## Your task:
Count the lines in the rows below that contain the string "input". Give only the number.

## Record excerpts:
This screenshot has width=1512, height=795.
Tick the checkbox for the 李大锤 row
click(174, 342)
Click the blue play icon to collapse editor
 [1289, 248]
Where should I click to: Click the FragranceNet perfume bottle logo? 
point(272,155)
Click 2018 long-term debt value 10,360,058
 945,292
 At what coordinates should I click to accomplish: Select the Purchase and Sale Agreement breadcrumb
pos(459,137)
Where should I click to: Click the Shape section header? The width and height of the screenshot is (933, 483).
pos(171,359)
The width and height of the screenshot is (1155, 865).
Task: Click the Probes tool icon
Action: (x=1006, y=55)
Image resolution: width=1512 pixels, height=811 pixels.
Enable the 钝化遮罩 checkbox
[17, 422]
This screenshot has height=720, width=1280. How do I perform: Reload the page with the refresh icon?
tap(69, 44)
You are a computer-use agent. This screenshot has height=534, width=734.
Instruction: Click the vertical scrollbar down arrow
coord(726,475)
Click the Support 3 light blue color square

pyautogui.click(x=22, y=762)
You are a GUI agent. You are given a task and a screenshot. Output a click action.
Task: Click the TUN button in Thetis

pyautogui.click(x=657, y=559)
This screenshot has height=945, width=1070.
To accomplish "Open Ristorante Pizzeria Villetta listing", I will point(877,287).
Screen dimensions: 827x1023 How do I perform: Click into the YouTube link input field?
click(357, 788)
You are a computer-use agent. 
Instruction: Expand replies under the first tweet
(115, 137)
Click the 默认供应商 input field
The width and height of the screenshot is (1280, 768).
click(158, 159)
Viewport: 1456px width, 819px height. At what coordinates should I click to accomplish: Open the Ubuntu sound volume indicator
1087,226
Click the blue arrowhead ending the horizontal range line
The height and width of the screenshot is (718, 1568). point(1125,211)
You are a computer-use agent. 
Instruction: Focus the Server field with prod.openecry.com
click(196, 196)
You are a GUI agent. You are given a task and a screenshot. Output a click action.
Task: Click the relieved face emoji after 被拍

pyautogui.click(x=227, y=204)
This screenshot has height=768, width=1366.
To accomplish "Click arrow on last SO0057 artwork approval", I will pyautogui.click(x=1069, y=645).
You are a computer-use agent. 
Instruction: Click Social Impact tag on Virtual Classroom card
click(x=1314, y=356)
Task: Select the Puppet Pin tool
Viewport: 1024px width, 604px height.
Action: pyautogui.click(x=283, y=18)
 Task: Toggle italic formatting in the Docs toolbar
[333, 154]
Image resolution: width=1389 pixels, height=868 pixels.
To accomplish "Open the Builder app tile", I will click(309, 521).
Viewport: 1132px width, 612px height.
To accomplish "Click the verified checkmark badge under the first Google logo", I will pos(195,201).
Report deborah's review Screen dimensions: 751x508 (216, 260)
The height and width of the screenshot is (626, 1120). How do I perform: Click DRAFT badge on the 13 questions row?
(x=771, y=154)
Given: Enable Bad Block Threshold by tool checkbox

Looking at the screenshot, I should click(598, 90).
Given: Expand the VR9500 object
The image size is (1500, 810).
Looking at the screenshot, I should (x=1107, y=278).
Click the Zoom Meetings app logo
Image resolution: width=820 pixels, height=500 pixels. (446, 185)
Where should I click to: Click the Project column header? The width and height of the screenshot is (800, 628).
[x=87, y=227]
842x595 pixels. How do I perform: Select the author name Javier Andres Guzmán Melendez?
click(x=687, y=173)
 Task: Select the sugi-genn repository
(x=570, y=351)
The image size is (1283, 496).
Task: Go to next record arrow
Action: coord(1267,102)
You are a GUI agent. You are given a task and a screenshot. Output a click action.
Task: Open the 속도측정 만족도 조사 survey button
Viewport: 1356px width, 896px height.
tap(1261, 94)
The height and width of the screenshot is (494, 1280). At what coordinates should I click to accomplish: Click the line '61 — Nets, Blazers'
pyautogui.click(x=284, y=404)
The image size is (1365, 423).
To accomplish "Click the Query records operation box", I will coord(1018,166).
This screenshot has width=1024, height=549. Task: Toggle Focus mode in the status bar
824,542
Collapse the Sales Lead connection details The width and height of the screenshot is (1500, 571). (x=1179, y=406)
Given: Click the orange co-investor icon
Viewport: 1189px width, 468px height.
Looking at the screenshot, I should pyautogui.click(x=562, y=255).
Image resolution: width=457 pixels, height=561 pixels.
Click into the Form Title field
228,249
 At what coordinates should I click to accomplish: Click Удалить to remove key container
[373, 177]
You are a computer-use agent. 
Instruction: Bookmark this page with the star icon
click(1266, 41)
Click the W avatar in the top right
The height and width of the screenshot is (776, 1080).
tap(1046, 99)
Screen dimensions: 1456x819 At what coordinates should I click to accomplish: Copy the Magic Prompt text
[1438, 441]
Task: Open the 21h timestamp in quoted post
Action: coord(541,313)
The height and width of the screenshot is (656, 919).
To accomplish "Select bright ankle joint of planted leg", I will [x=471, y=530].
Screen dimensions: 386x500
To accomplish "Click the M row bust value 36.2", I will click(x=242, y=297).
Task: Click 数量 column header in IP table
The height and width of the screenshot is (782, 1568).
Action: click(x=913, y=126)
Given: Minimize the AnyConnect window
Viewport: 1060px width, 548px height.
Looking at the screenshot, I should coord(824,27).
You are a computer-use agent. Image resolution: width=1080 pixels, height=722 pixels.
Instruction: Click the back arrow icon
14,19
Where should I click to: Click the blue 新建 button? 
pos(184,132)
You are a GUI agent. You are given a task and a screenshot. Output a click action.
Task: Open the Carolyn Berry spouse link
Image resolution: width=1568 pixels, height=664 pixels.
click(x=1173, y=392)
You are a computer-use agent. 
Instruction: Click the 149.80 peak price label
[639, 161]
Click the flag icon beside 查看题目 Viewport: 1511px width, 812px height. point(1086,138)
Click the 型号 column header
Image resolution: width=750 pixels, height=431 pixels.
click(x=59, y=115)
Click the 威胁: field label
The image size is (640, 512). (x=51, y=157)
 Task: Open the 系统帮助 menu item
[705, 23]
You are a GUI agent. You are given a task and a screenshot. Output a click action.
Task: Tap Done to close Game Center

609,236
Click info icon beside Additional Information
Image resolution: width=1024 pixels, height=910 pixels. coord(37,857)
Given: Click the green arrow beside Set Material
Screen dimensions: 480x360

## Solution to this exercise:
2